# German Girlfriend Temporarily Work In Canada?



## crazylegsmurphy (May 17, 2013)

Hello Everyone,

I'm new here, but perhaps you could help me come up with a solution to my current situation. 

A year ago, my girlfriend and I met at the Calgary Comic Expo. We hit it off and within a few months I hopped on a plane to visit her in Germany. After 90 days, we knew that this was going to work out fabulously and so I applied for an extended visa here in Germany. 

In August, my visa runs out and I must return to Canada. We've been discussing the possibility of her coming to Canada (Vancouver) to try it out for six months to a year. 

The problem is that we are having a lot of trouble figuring out the logistics of the whole thing. 

So, here are the questions we're currently facing.

1. Temporary work visa

My girlfriend is 32, and has two degrees in IT, and has worked for 10 years as a software trainer. She has no criminal record, and is in good health.

What options does she have for obtaining a temporary work visa?
How long would it take to obtain a work visa?



2. She would like to keep her flat here in Berlin just in case.

As we all know relationships can go south pretty quick. She understandably would like the option of keeping her flat here in Berlin, so if she has to, or chooses to come back she isn't starting from scratch. 

Her flat is also in a great location, and we would both like the option of perhaps living in both places eventually. 

What options does she have for keeping her flat, but working in Canada?


3. Taxes and Contracts

Because she has lived and worked in Germany her whole life, she has various contracts (life insurance, unemployment insurance, etc).

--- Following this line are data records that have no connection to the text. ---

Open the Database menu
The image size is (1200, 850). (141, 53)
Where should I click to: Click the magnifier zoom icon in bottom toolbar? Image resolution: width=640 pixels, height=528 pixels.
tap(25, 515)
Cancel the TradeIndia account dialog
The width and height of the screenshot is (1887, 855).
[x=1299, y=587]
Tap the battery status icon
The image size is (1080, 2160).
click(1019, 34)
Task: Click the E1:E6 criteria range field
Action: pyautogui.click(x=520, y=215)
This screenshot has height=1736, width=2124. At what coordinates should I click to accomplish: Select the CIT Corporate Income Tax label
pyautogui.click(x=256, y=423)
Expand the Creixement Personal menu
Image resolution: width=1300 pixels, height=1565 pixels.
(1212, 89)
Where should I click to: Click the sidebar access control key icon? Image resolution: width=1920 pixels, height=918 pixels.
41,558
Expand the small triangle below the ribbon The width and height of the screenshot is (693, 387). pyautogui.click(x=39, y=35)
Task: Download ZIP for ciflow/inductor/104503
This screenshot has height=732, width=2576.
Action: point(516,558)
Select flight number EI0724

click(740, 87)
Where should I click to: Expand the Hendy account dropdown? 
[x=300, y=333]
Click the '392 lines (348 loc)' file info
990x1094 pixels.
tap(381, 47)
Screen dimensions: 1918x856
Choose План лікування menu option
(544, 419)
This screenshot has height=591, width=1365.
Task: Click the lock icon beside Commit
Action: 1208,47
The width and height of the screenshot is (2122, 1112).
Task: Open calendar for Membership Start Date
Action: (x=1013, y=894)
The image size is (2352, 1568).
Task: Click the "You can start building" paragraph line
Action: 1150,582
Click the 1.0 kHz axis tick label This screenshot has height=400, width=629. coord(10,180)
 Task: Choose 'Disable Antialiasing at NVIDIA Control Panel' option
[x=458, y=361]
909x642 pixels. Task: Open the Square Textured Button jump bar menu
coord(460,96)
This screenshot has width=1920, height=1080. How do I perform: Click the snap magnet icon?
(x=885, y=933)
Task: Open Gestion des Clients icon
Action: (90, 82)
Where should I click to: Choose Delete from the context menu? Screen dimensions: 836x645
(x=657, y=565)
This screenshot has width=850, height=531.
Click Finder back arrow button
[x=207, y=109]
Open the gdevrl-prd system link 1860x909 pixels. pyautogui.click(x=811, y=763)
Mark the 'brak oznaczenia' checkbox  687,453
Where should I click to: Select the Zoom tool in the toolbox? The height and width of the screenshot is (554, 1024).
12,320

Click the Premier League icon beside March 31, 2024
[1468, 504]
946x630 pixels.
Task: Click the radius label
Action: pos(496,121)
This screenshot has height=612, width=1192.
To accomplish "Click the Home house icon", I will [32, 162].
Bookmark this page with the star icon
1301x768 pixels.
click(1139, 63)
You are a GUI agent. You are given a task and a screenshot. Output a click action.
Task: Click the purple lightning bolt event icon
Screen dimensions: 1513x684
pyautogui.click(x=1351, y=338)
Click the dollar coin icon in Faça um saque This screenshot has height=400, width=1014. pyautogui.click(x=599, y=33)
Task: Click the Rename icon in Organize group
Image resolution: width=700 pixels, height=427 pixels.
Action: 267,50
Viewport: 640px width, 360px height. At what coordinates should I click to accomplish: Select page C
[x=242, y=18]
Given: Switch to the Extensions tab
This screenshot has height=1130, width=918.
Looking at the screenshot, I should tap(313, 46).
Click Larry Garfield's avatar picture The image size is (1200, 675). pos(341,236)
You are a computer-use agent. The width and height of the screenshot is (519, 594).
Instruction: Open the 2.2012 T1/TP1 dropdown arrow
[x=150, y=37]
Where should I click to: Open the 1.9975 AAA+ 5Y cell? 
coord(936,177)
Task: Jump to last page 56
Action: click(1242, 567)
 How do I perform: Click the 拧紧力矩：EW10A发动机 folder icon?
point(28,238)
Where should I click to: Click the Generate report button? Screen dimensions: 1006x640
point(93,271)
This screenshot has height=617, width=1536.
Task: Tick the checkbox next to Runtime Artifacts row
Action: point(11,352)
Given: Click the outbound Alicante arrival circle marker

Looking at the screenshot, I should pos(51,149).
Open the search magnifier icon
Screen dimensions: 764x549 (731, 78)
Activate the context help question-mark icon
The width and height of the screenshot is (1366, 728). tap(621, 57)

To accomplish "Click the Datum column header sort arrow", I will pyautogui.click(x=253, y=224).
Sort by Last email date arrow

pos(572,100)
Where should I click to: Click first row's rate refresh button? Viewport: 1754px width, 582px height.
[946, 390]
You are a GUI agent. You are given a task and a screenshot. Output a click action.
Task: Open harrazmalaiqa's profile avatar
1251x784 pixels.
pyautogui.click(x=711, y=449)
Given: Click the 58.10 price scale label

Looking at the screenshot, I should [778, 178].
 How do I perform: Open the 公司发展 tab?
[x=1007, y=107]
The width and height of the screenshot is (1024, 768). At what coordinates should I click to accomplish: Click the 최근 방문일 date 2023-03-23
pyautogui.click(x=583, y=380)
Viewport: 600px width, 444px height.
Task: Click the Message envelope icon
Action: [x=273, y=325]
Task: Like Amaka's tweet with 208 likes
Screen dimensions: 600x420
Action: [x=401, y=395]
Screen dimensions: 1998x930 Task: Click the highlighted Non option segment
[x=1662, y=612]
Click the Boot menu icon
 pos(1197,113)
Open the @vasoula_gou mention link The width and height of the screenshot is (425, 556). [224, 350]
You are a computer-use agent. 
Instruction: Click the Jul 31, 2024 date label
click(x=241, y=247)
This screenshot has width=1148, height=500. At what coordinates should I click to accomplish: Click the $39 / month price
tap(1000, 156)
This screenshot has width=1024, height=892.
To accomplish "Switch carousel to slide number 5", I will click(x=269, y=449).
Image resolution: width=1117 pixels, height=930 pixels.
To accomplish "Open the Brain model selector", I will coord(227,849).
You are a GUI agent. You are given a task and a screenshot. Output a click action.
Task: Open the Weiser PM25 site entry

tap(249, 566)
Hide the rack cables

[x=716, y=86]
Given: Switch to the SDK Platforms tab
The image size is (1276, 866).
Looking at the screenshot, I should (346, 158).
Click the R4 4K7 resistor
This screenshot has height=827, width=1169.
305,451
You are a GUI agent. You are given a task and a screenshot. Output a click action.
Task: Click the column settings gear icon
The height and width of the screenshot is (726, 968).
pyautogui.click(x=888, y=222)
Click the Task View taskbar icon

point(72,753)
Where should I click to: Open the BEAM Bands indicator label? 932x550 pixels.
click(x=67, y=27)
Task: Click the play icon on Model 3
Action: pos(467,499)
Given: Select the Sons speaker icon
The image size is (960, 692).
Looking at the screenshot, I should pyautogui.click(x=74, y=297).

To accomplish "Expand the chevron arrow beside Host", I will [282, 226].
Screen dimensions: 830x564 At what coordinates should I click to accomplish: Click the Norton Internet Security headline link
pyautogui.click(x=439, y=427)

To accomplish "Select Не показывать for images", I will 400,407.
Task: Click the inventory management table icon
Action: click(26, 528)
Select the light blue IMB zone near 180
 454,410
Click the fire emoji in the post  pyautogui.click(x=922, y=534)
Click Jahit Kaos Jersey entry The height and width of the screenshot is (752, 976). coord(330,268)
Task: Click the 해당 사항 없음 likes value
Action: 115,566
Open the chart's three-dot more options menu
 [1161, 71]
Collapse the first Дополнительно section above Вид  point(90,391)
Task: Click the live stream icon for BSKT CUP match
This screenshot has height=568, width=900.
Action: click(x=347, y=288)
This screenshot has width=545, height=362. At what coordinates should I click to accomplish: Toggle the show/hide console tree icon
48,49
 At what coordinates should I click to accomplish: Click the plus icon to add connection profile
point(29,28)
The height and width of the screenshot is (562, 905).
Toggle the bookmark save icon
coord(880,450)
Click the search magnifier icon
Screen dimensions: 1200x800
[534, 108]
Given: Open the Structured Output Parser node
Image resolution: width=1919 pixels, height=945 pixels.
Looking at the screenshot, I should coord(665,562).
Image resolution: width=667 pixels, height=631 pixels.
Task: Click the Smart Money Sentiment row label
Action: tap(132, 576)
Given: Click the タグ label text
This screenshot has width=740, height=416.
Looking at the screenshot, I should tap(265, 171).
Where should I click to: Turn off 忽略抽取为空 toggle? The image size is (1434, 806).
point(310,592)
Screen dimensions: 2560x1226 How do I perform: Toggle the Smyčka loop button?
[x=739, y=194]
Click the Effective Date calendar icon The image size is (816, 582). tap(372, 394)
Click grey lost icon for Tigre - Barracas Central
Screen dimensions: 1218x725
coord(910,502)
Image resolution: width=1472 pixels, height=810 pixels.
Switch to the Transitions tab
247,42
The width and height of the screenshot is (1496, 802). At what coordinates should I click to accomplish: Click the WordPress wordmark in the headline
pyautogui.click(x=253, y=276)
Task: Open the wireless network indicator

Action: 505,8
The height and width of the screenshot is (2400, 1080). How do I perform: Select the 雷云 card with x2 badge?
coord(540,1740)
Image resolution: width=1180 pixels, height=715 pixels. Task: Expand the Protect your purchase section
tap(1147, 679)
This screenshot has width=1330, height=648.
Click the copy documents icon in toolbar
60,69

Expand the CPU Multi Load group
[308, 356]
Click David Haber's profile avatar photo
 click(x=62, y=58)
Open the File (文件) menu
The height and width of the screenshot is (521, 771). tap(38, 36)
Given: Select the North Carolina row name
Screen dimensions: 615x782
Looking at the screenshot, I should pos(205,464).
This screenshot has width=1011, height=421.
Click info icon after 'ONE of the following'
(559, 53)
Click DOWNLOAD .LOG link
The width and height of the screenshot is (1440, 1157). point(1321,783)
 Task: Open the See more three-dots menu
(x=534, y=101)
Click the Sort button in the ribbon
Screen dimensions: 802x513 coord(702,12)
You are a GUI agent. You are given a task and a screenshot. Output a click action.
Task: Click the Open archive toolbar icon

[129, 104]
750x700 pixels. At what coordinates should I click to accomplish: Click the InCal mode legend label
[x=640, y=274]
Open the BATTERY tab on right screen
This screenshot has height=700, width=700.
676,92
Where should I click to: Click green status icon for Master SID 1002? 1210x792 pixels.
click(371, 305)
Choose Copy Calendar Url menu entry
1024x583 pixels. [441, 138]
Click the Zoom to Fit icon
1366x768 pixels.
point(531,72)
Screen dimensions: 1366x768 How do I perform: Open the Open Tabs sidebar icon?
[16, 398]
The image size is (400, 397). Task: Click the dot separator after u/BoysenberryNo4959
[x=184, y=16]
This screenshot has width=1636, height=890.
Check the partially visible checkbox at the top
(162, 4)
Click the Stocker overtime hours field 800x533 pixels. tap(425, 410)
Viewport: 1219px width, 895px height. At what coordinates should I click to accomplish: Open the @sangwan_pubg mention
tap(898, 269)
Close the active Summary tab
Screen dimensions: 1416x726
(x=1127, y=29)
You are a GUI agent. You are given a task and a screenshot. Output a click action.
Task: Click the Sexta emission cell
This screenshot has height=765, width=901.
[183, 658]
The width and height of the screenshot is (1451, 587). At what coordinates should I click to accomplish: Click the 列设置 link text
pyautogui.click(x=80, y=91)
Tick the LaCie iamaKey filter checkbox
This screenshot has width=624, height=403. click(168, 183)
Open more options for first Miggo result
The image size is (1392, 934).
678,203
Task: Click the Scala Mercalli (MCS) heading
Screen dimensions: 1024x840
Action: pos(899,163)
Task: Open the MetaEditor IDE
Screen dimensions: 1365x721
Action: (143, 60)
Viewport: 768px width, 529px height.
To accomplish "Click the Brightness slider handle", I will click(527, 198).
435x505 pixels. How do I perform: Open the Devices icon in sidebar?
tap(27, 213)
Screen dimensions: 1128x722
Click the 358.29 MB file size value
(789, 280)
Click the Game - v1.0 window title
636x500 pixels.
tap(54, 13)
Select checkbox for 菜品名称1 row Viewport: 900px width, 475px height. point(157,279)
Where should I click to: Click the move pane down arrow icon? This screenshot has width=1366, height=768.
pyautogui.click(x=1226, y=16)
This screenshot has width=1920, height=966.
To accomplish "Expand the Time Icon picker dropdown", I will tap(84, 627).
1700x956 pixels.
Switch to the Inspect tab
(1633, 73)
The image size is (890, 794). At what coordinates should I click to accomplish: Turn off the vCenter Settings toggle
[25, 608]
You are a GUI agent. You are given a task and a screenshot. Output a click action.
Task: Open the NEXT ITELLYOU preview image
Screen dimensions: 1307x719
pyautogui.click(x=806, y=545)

She has talked to her financial advisor and has worked out that she can put some on hold, but must pay into others to keep them active. 

This will total about 350 Euros / monthly. We were wondering how others that do temporary work in other countries get around the issue of paying double taxes, losing contracts, and such.

If she is living in Canada, what options does she have for taxes? 
What advice would you give to her for making sure she keeps financially stable?


The hopes are that after 6 months to a year in Canada, she and I will have a very good idea of where we would like to call home. I'm personally not the most fond of Berlin, but she understands that making the choice to move to Canada permanently, or me moving here permanently can only be done best if we both experience each other's county.

We are hoping to figure out the best way to allow her the opportunity to experience my country, without destroying everything she's built up here, just in case things don't work out.

Any information you guys can provide would be hugely appreciated. We obviously want this relationship to continue, and are both dreading the thought of me leaving in August and being separated forever. 

Thanks so much,

CLM


----------



## Maple Sugar (May 5, 2012)

Hi Murph!

Just took a quick trip to Canada and I see that you've posted your query there, too. Good to have your bases covered. There seem to be quite a few people on the Canada Forum who are 'up' on visas, etc. including a moderator - Auld Yin.

Cheers!

MS


----------